Further down the road, and from a power perspective, why did the Prophet, upon whom be peace, stay for 13 years in Makkah without any visible power, power base, or power influence? What determined his asylum escape to Medina? Was it not sheer power as the power factions of Makkah finally, after 13 years of the Prophet's challenge to their vested interests and to their self-serving status quo, decided unanimously to assassinate the Prophet, upon whom be peace, which is another expression of the ultimate use of power: bloodshed.
Was the Prophet's move from Makkah to Medina a reaction to their power alliance to kill him; or was it his realization that he had exhausted all remaining means to win them (the Makkan society) to the divine programme of Islam? This meant a power shift from the aristocracy of Makkah to the pioneers of a new Islamic world order.

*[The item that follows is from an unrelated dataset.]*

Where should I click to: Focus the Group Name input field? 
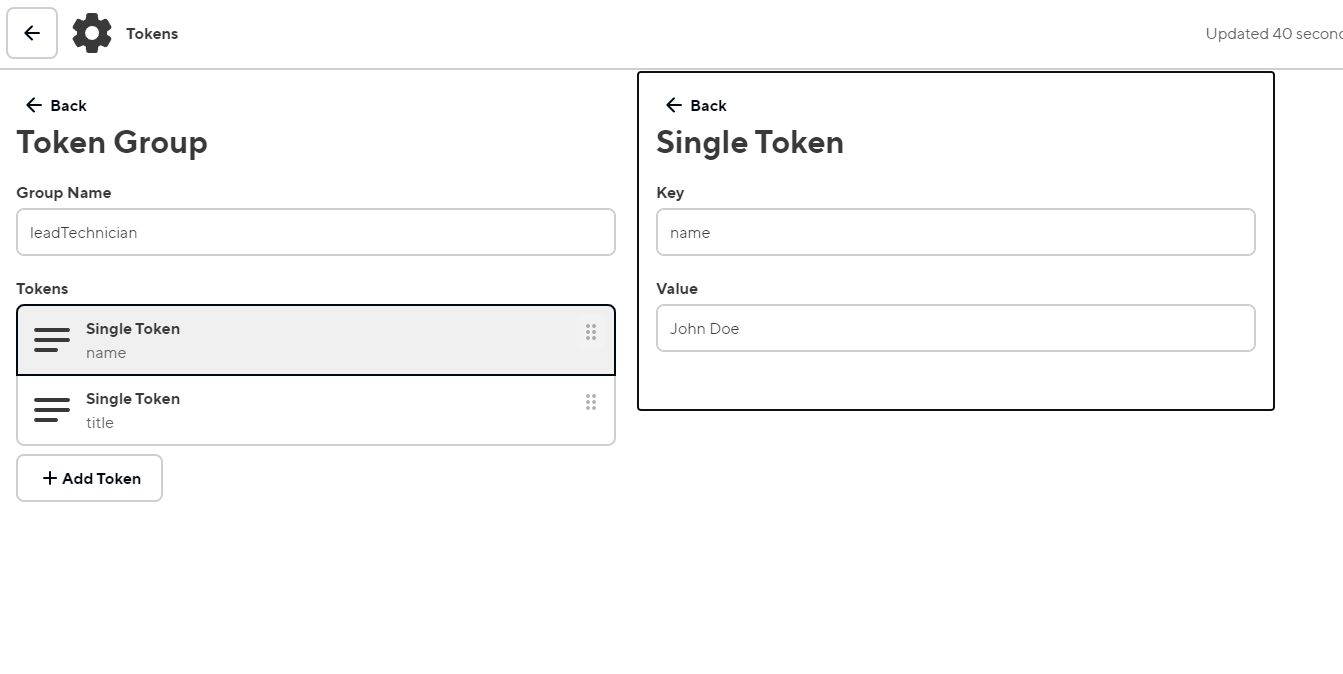click(315, 232)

Another issue of power significance is the decision of hitherto inimical forces in Medina to form a full fledged political and military reality in Medina on the basis of the Qur'an, Islam, and the Prophet's leadership. Do Islam and the Prophet's Seerah advocate free-wheeling tabligh and da'wah, as many sincere but naive Islamic missonaries think today as they go from one land to the next for one week, 40 days, or even months on end without even once focusing on the issue of power? If the Qur'an, Islam and the Prophet are reduced to this open-ended tabligh we would never be able to consolidate the heavenly trust into the power structure that the Prophet finally anchored into Medina with all the sacrifices, battles, and wars on which it was built.
We also have to take a hard look at the Islamic relationships with the mushrikeen and Yahud in Medina and in the Arabian Peninsula from a power point of view. Was it necessary to expel Bani Qaynuqa', Bani al-Nadir, and Bani Qureitha from the Islamic State in Medina? Wouldn't the Muslim Gandhis want to tabligh these mushriks and Yahud to death? What else can Muslims do besides tabligh when there is no power concept to Islam, the Qur'an, and the Prophet?

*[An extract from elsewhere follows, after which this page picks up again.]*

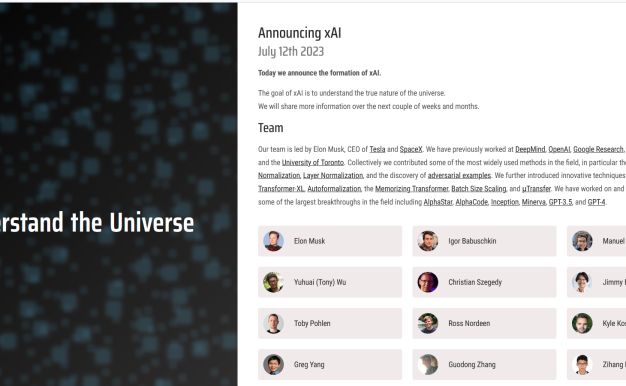Open the Memorizing Transformer link
The width and height of the screenshot is (626, 386).
click(412, 189)
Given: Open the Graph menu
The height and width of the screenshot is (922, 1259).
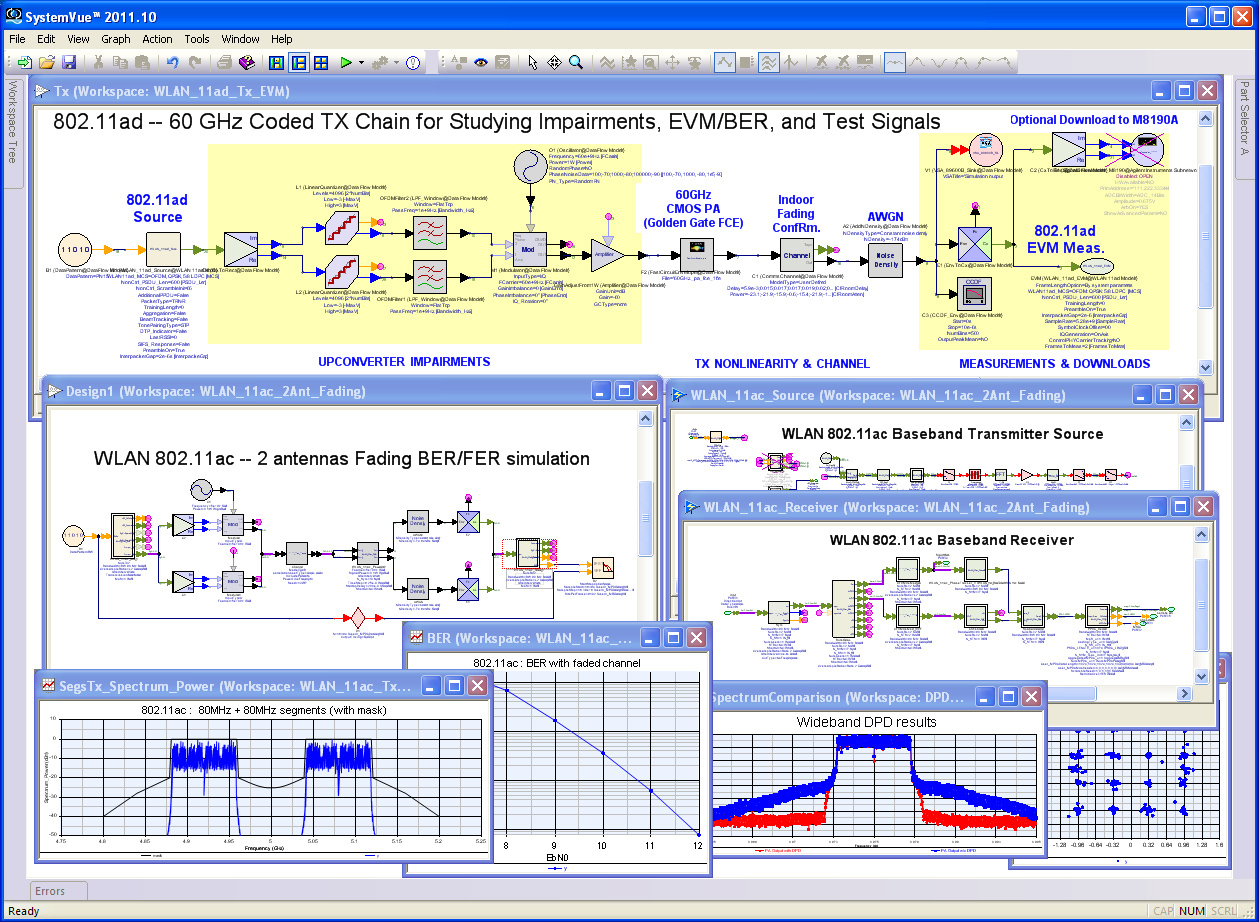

Then why do we have a Prophet who launched, supervised and participated in scores of military operations, followed by hundreds of military expeditions and movements? Had his Seerah been free of the elements of power, there may be an excuse for some pacifist or conscientious objection here and there; but the hard fact of the Prophet's Seerah is that power is an integral and essential component of State and society building.

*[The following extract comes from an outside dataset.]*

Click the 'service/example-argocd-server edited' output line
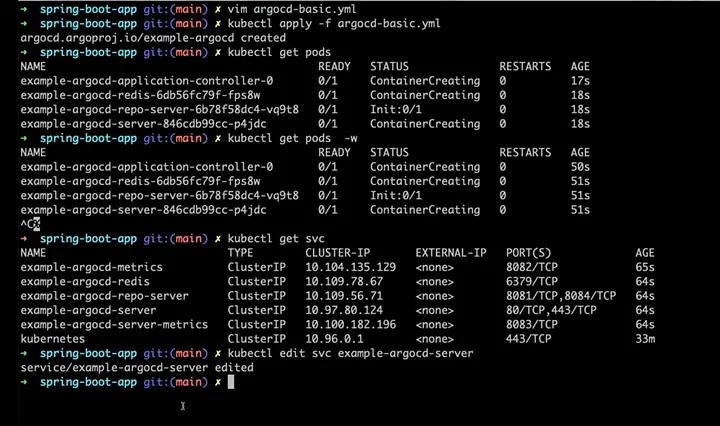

The exercise of power is implicit also in the Prophet's dispatched emissaries to the powers of his time: Byzantium, Persia, and Egypt towards the end of his reign... In fact, there is no aspect of the Prophet's example which cannot be better understood by factoring in the power consideration. This is because power is a fact of life.
There are many, if not all decisions of the Prophet that have to be reconsidered and reconstructed on the basis of an imminent power struggle that has never been absent when a Prophet or an Imam stands up and declares the superiority of Allah's power over all the man-made and man-imagined powers of the world.
If and when the Seerah and Sunnah of the Prophet, peace be upon him, are freed from the restricted framework in which they are presently studied, they will come alive with new dimensions and new frontiers. Until this is done, Muslims everywhere struggling for the establishment of Islamic societies and an Islamic world order will be handicapped and held-back by the failures of their own understanding of the message and example Allah has given his creations and servants.
The writer is Imam, Washington mosque, USA.